During one of the games this weekend against a team with not one, but two of these magnificent examples of youth coaching prowess, one of my sons was the starting pitcher.  He was struggling a bit to find his groove.  He would strike one out, and walk the next.  This pattern continued until his team finally made the third out of the inning.  At this point, he motioned to his father, who was sitting in the opposing team’s bleachers, to come talk to him.  This motion was seen by the parent fans of the other team as an act of war.  My son was obviously signalling to them to “bring it!”  They cried out to the Umps “Foul Play!  That kid is taunting us!” This resulted in a brief discussion wiith the umps and coaches.  Then one of our coaches said to my son that he should not antagonize the other team or their parents.  WHAT?  Are you kidding me right now?  One look at my son’s face and you could tell he was upset about his outing, not prideful or boastful.  He was unhappy looking deflated and raw, not pumping his fists and celebrating.  How could this have been misunderstood?

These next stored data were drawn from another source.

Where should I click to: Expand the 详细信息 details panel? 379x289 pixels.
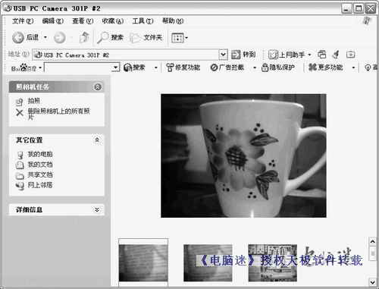click(x=97, y=209)
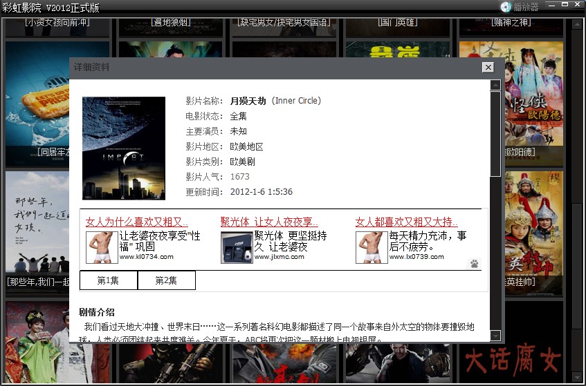Minimize the 彩虹影院 window
This screenshot has height=386, width=586.
pos(551,5)

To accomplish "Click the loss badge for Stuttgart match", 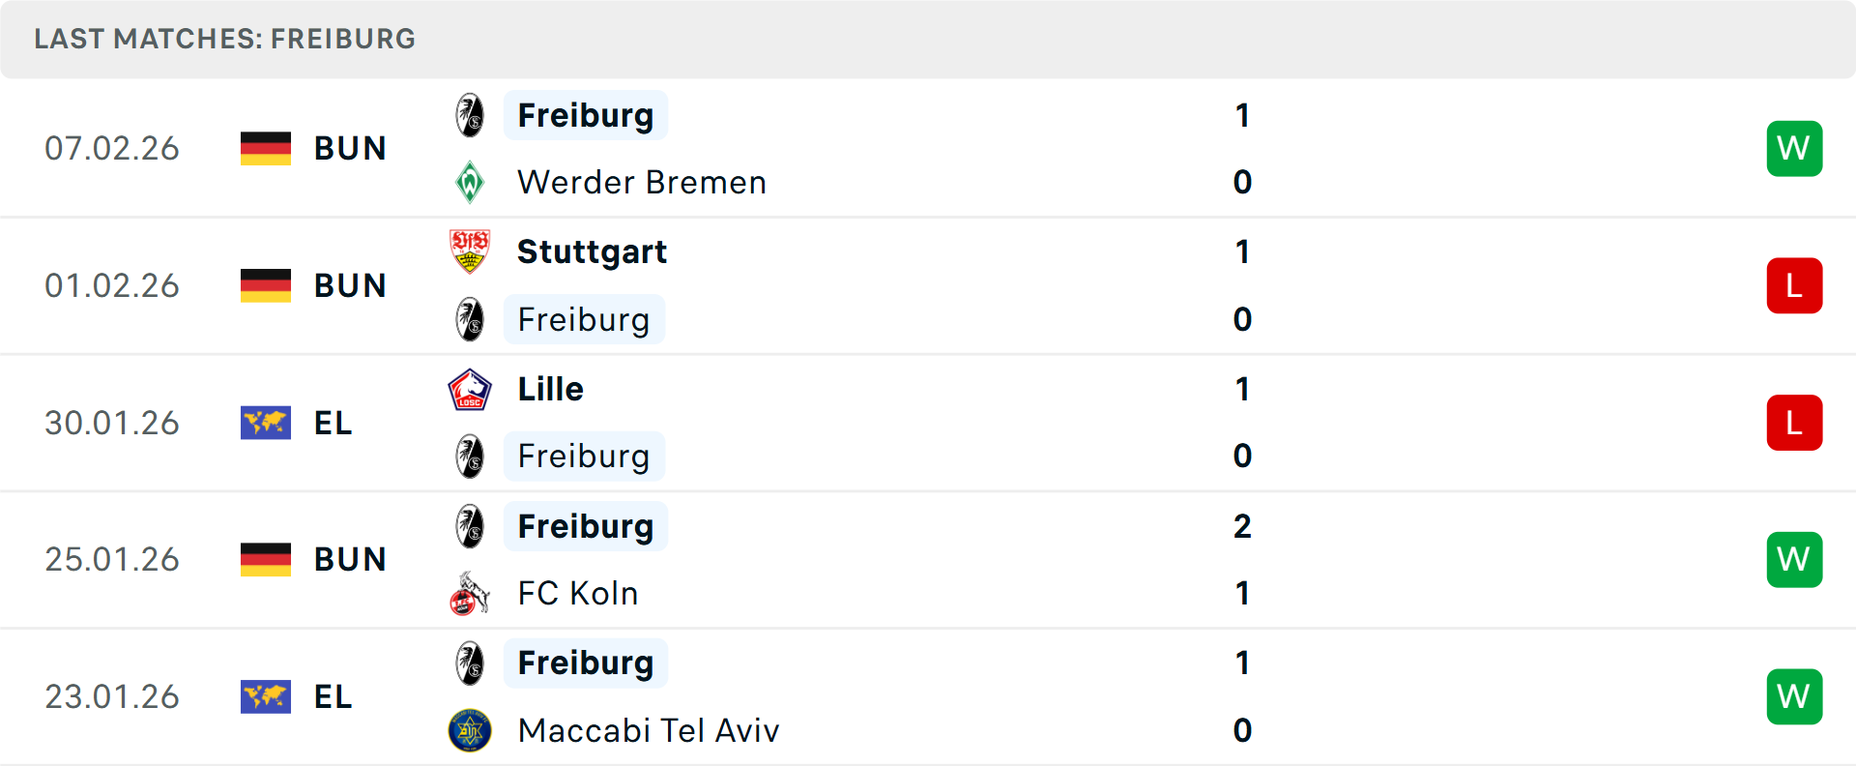I will (1794, 285).
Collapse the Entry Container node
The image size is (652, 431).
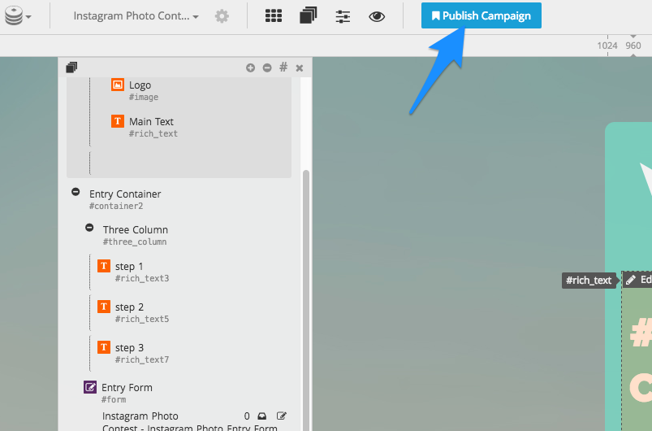tap(76, 193)

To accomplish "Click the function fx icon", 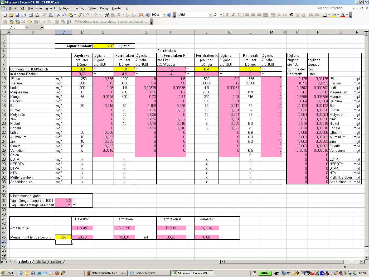I will pos(42,27).
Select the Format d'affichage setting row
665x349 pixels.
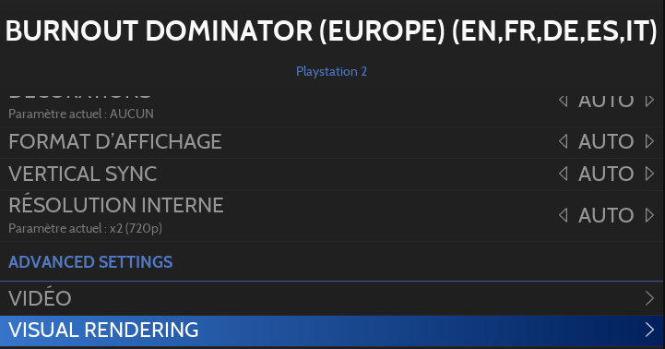click(x=332, y=142)
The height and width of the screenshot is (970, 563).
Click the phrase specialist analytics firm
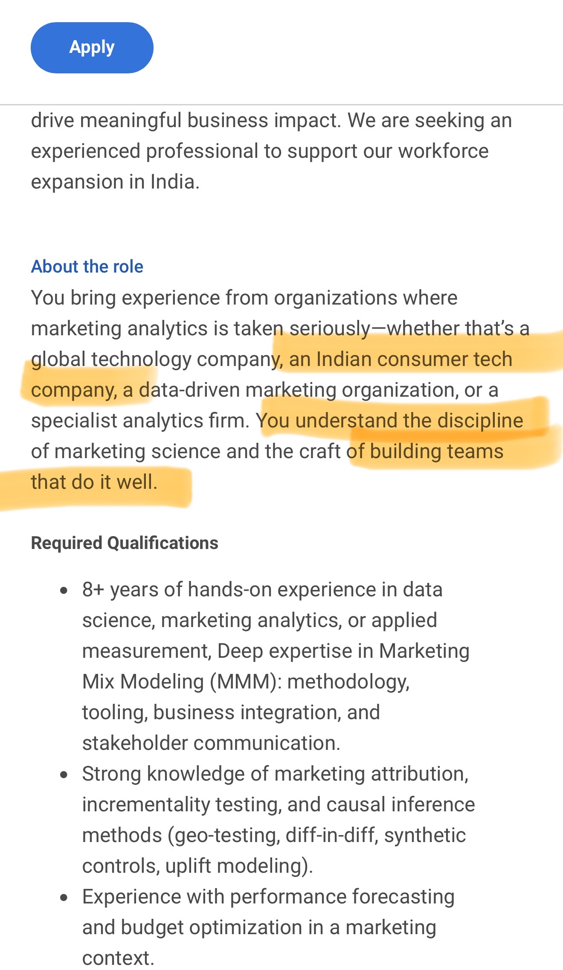pyautogui.click(x=140, y=421)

When my husband decided to go over and explain to the opposing team that there was no such activity.  That my son was simply motioning for him to come over, they responded with an angry, “WHATEVER!”  This same team tried the hidden ball trick at least three separate times and each of these times the pitcher balked waiting for our player to leave the base.  It was just plain silly.  The kids obviously were not prepared for the “trick” and just wanted to play ball.  When one of my sons hit a double early in the game, (unfortunately the same son who was accused of taunting) the opposing short-stop tagged him so hard he almost came off the base.  But my boys are used to this.  He was prepared for the hard pushing tag.  Heck it happens anytime he makes it one base with these teams.  We teach our kids that the play is not finished until you tag the runner on a steal.  Basically this just means touching him with the ball and it is usually in the glove, but other coaches must teach their players to try to push the runner off the base to get the tag.  It has literally happened at least once every game.  It does not matter if we are winning or losing.

So…when I say life lessons, what do I mean?  Do I mean live life like a game of baseball where you will do anything necessary to win a game?  No.  I mean understand that there are people in this world that require you to have “sharp elbows.”  Learn to deal with them and life can be a joyful game!  Play on peeps!